The problem: Starting at the line that contains "Task: Click the Synthesia logo icon" and ending at the end of the material, render the lines as a JSON list of strings, one string per line. Omit blank lines and leave the pictures out.

[Rows showing where targets appear]
%%
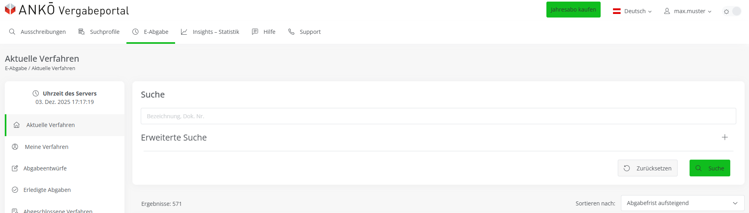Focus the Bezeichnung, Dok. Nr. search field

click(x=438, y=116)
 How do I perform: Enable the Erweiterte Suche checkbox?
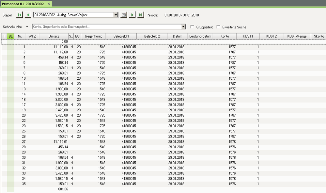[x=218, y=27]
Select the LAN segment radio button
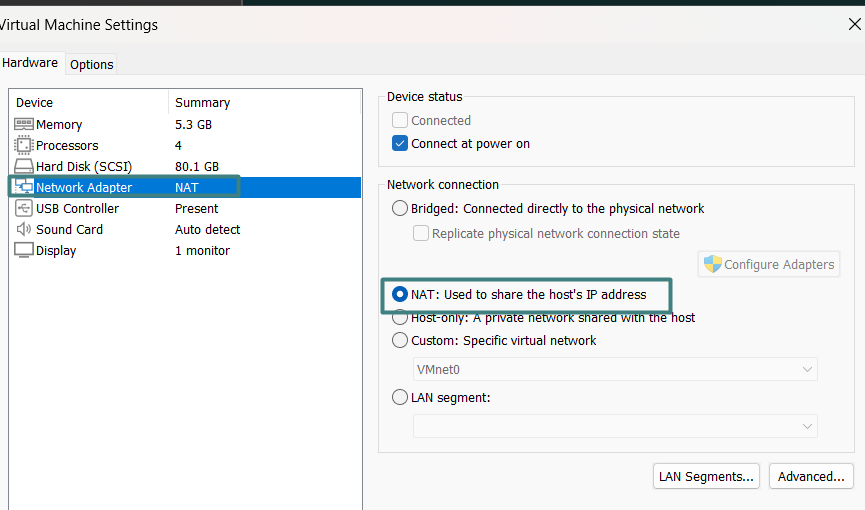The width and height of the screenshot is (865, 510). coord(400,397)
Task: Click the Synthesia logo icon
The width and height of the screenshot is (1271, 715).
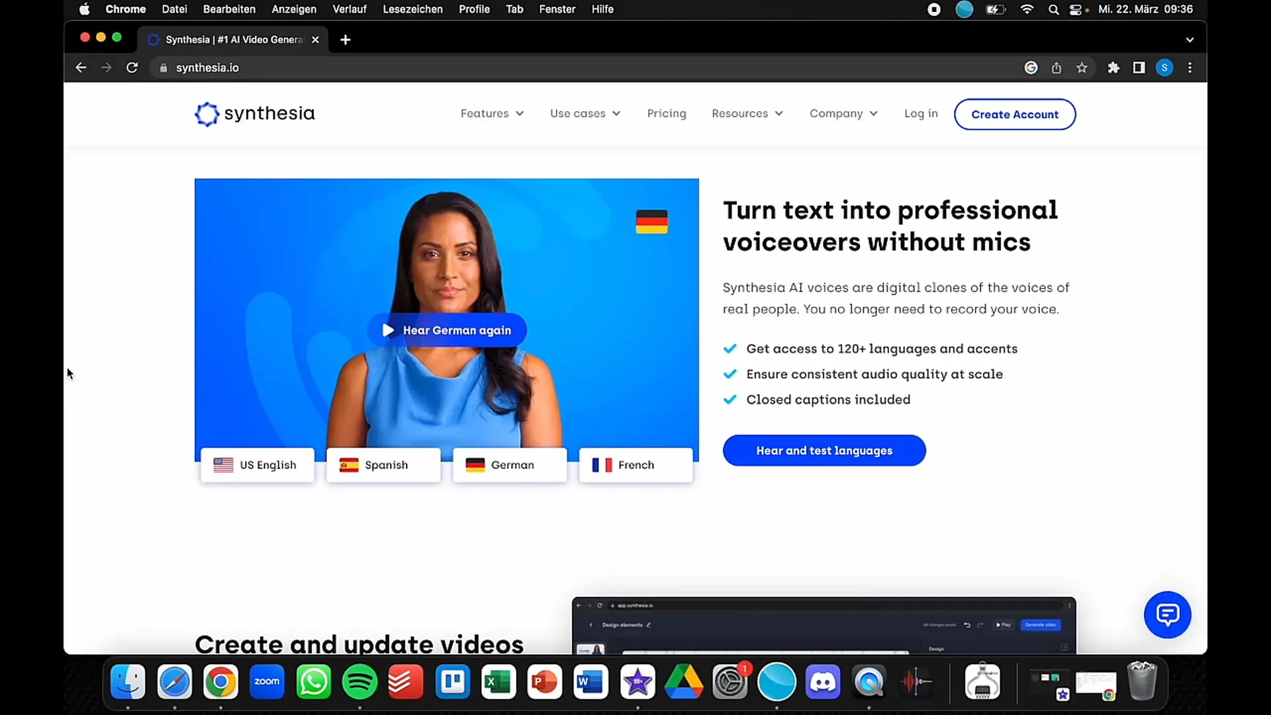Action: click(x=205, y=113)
%%
Exercise output:
[
  "Task: Click the Synthesia logo icon",
  "The width and height of the screenshot is (1271, 715).",
  "Action: click(x=205, y=113)"
]